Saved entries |
----------------

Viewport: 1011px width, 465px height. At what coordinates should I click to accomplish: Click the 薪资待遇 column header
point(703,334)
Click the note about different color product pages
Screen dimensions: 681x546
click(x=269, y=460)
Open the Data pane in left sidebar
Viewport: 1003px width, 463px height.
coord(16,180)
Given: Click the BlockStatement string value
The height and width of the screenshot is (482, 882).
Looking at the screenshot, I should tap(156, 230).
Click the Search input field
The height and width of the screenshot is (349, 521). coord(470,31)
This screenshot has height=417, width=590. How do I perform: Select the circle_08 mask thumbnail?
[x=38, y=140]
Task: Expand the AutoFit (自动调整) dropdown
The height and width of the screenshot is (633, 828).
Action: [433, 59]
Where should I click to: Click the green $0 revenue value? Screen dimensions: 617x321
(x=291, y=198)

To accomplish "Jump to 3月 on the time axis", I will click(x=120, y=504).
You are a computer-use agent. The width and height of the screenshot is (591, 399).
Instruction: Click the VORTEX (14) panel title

----------------

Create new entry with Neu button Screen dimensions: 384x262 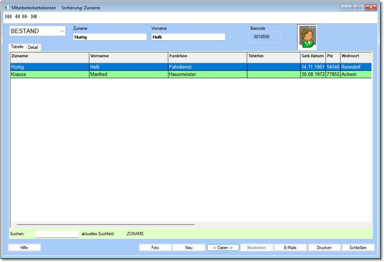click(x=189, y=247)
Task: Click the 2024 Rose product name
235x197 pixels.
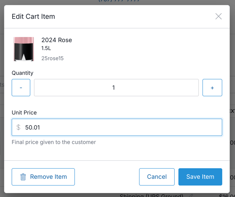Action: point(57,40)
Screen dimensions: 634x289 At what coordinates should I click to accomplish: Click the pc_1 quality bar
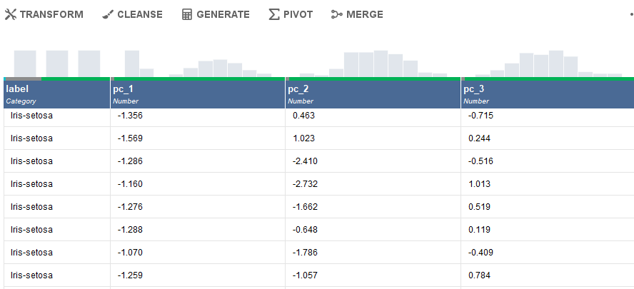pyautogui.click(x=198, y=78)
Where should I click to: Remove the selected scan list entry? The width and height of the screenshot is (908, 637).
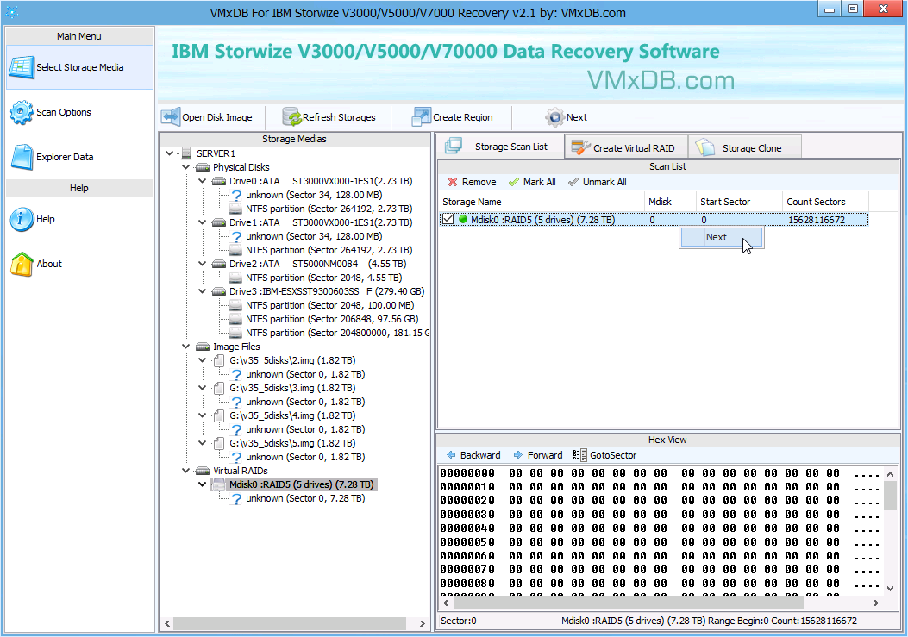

----------------

ABOUT THIS EXERCISE | Where the string "Task" occurs in the data, return the whole line.

EXERCISE RESULT |
Task: Expand the AutoFit (自动调整) dropdown
Task: Click the 2024 Rose product name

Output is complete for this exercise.